Someone near the front of the crowd set off a firecracker, and both Garraty and McVries jumped. Several women screeched. A burly man in the front row said “Goddammit!” through a mouthful of popcorn.

“The reason all of this is so horrible,” McVries said, “is because it’s just trivial. You know? We’ve sold ourselves and traded our souls on trivialities. Olson, he was trivial. He was magnificent, too, but those things aren’t mutually exclusive. He was magnificent and trivial. Either way, or both, he died like a bug under a microscope.”

“You’re as bad as Stebbins,” Garraty said resentfully.

“I wish Priscilla had killed me,” McVries said. “At least that wouldn’t have been-”

“Trivial,” Garraty finished.

“Yes. I think-”

“Look, I want to doze a little if I can. You mind?”

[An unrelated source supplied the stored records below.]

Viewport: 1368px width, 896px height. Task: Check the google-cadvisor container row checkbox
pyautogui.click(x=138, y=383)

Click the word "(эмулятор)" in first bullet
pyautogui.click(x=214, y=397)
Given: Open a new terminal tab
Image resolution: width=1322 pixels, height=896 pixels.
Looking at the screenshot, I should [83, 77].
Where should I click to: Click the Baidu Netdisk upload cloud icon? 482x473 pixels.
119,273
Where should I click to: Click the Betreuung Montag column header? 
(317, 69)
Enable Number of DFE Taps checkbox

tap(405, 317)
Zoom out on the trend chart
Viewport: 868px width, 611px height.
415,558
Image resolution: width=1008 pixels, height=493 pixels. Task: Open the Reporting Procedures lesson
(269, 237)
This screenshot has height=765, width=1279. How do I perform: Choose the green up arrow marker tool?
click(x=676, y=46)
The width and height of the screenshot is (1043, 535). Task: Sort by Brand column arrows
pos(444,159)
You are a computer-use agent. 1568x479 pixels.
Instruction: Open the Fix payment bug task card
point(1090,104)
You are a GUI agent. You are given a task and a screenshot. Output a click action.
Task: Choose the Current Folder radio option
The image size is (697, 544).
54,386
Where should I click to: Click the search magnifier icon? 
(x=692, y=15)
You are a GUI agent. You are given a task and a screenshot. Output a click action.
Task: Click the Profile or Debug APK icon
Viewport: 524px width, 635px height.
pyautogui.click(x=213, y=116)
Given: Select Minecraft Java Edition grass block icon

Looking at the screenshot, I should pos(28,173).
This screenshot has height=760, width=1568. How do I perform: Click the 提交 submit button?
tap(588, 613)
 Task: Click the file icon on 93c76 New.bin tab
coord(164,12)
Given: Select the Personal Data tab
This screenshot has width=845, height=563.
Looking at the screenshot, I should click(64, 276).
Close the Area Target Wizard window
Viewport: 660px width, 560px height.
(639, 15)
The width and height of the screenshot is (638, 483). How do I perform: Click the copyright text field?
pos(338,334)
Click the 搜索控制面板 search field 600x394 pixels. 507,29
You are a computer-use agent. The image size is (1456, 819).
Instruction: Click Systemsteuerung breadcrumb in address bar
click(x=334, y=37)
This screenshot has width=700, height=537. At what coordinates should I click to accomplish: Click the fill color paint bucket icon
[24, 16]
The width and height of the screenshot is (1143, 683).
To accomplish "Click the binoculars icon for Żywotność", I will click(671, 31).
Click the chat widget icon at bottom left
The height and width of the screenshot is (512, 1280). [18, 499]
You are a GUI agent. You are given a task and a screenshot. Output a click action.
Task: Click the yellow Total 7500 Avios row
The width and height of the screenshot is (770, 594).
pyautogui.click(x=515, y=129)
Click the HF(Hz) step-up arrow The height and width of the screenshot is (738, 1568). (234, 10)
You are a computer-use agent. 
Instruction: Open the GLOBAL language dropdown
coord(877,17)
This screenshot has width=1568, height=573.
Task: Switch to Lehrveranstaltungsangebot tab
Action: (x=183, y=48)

“No. I’m sorry.” McVries sounded stiff and offended.

“I’m sorry,” Garraty said. “Look, don’t take it to heart. It’s really-”

“Trivial,” McVries finished. He laughed his wild laugh for the third time and walked away. Garraty wished-not for the first time-that he had made no friends on the Long Walk. It was going to make it hard. In fact, it was already hard.